In deze uitspraak van de Rechtbank Den Haag, enkelvoudige kamer, op 7 juni 2023, is het beroep van eiser tegen de maatregel van bewaring door de Staatssecretaris van Justitie en Veiligheid gegrond verklaard. Eiser, vertegenwoordigd door mr. M.G.C. van Riet, had beroep aangetekend tegen het besluit van 29 april 2023, waarin hem een maatregel van bewaring werd opgelegd op basis van artikel 59b van de Vreemdelingenwet 2000. De rechtbank heeft vastgesteld dat de staatssecretaris niet heeft voldaan aan de vereisten van artikel 5.3 van het Vreemdelingenbesluit 2000, omdat eiser niet op de juiste wijze op zijn rechten is gewezen. Dit gebrek heeft geleid tot de conclusie dat de bewaring vanaf het begin onrechtmatig was. De rechtbank heeft de opheffing van de maatregel van bewaring per 7 juni 2023 bevolen en een schadevergoeding van € 4.100,- toegekend aan eiser voor de onrechtmatige vrijheidsontneming gedurende 41 dagen. Daarnaast zijn de proceskosten van eiser vastgesteld op € 837,-, die de staatssecretaris dient te vergoeden.
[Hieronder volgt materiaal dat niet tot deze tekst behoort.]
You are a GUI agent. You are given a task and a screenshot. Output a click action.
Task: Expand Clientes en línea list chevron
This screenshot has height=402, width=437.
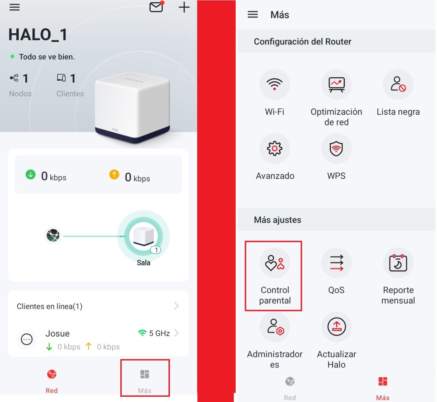coord(176,306)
De uitspraak is openbaar gemaakt op 7 juni 2023 en er kan binnen een week hoger beroep worden ingesteld bij de Afdeling bestuursrechtspraak van de Raad van State.

Uitspraak

RECHTBANK DEN HAAG
Zittingsplaats Arnhem
Bestuursrecht
zaaknummer: NL23.15644

uitspraak van de enkelvoudige kamer van 7 juni 2023 in de zaak tussen

[eiser] , v-nummer: [nummer] , eiser

(gemachtigde: mr. M.G.C. van Riet),
en

de Staatssecretaris van Justitie en Veiligheid, de staatssecretaris

(gemachtigde: mr. R.L.P. Zandbelt).

Inleiding

1. In deze uitspraak beoordeelt de rechtbank het beroep van eiser tegen het bestreden besluit van 29 april 2023, waarin de staatssecretaris aan eiser een maatregel van bewaring op grond van artikel 59b, eerste lid, aanhef en onder a en b, van de Vreemdelingenwet 2000 (Vw 2000) heeft opgelegd. Dit beroep moet tevens worden aangemerkt als verzoek om het toekennen van schadevergoeding.
1.1.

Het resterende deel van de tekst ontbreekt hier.